Vita de Iêsoûs Kristos Theohuios selon Saint Loannes an 87



 
Citation :
Rouleau 16


Vous comprenez mes chers enfants, pourquoi je peux vous raconter ce qui s’est passé alors. J’étais en effet aux premières places, derrière Kristos, et mes yeux, mes oreilles, tous mes sens étaient en éveil comme dans les moments de grande détresse.
 
Arrivés dans le bureau du procurateur, celui-ci nous regarda et nous interrogea : 
" Qui de vous deux est celui qui se fait appeler Kristos ? " 
Nous répondîmes tous les deux d’une même voix: 
" C’est moi, Romain ! " 
 
Oui, mes chers enfants, j’aimais tellement Kristos que je souhaitais subir son châtiment à sa place et c’est pourquoi j’ai essayé d’attirer sur moi les soupçons… Mais ma candeur était grande : Pierre Ponce n’était pas dupe, il avait en face de lui un grand et bel homme et un jeune rebelle. C’est donc naturellement qu’il s’adressa au premier en ces termes : 
 
" Ainsi, tu es celui qui se fait appeler le messie, le guide, le miroir de la divinité ? et tu troubles l’ordre de la cité ? " 
" Tu l’as dit ! " répondit Christos. 
" Ecoute, reprit Pierre Ponce, depuis que tu es à Jérusalem, la cité se porte mal, le pain est rassis, les légumes passés, le poisson puant, et la viande nauséabonde. Tout cela parce que maintenant, les gens ne veulent plus rien faire d’autre que de t’écouter. De plus, tu fragilises le pouvoir de Rome et le culte païen en débitant des âneries plus grosses que toi sur l’amour et toutes ces conneries auxquelles personne ne croit ! Tiens, je viens de recevoir une plainte du grand chef des prêtres païens ; il paraît que tu t’es payé sa fiole, c’est du joli ! " 
 
La figure de Kristos se fendit d’un grand sourire, avant qu’il ne réponde : 
" Oui, je le sais. Votre Empire vit tel une roue à aube.

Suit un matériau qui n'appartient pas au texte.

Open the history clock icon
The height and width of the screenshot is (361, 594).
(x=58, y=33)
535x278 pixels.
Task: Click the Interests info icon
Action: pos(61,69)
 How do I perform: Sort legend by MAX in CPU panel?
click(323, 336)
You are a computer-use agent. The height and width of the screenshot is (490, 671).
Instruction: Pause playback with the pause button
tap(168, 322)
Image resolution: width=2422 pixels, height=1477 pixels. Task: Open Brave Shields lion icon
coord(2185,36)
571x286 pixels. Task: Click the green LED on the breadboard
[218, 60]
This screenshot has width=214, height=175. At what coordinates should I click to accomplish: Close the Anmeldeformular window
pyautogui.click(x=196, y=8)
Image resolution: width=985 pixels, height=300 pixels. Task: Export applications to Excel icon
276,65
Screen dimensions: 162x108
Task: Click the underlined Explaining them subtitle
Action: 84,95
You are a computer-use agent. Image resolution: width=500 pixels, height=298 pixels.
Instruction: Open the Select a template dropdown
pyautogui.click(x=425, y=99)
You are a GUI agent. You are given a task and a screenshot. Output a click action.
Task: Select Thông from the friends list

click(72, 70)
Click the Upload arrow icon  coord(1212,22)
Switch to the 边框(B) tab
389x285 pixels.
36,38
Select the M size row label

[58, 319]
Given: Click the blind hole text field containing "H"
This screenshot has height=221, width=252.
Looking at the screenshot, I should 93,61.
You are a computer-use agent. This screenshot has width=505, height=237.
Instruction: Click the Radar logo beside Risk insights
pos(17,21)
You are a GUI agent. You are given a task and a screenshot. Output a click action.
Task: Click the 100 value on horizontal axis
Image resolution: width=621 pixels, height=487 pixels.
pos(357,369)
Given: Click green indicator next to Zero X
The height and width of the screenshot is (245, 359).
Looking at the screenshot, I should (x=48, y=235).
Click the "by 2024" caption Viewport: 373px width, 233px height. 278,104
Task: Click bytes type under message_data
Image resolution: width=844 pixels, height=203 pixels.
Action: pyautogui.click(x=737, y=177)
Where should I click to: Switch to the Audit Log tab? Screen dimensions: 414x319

Chaque mécanisme a la place qui lui convient de part sa naissance, et accomplit régulièrement la tâche pour laquelle il a été créé. Et vous profitez de cela en asservissant les peuples, et les forçant à travailler pour des salaires indécents. Or, voilà que moi, qui apporte la vérité, je gène, c’est classique… Je connais un gars qui dit ça très bien, d’ailleurs : Le premier qui dit la vérité, il se fera assassiner ! " 
 
Pierre Ponce dit alors : " Comment, n’approuves-tu pas l’esclavage ? même quand il est exercé sur d’autres peuplades que la tienne ? " 
 
" Non, affirma Kristos, la solidarité doit maintenant dépasser le simple cadre de la cité ! Nous sommes tous humains et en cela des créatures de Dieu. C’est pour cette raison que faire travailler un vagabond à la mine pour moins de dix-sept écus est une honte, même s’il vient d’une autre Cité. Et le faire suer pour moins de dix-huit écus, en le faisant tuer veau, vache, cochon, couvée, est un scandale ! " 
 
Pierre Ponce était agacé… Il lui déclara alors : 
" Kristos tu seras banni. Maintenant dégage. Affaire suivante : Kramer contre Kramer. Ah, et n’oubliez pas de libérer Bar-Tabac, c’est jour d’amnistie aujourd’hui. " 
 
Alors, Kristos s’étonna de la sentence, et prononça ces paroles : 
" Procurateur ! Tu peux me bannir, mais dans quelque cité que je serai, j’agirai toujours ainsi, et deviendrai un même danger pour la plénitude des Empires et des républiques qui constituent le monde." 
 
Ponce fut excédé et lui répondit : "Puisque tu te dis si sage, et que j'ai des aigreurs d'estomac, tu seras crucifié, comme les agitateurs, et en prime supplicié pour m’avoir fait perdre mon temps et troublé ma digestion. Fallait pas me chercher ! ". 
 
Puis, Ponce remarqua ma présence, et il eut pitié de moi et de mon jeune âge, me voyant en larmes. Il se tourna vers un des ses gardes et lui dit : 
" Quant à lui, mettez le dehors, allez hop ! " 
 
Mais Kristos m’attrapa par la manche et eut le temps de me dire à l’oreille : 
" Mon corps va subir mille supplices, mais c’est pour que votre âme n’ait pas à les subir. Lorsque vous prierez le Très Haut, consacrez le pain et le vin de l'amitié, symboles de ma chair et de mon sang, afin de ne jamais oublier mon sacrifice pour vous. Rendez également hommage à ceux qui, par leur vertu, seront un exemple à vos yeux de l’amour qui est dû à Dieu. En vérité, il n’est pas de plus bel hommage à Dieu que d’aimer sans rien attendre en retour. " 
 
Les derniers mots furent criés car l’on emportait Kristos dans les geôles tandis que des gardes m’empoignaient pour me jeter dehors.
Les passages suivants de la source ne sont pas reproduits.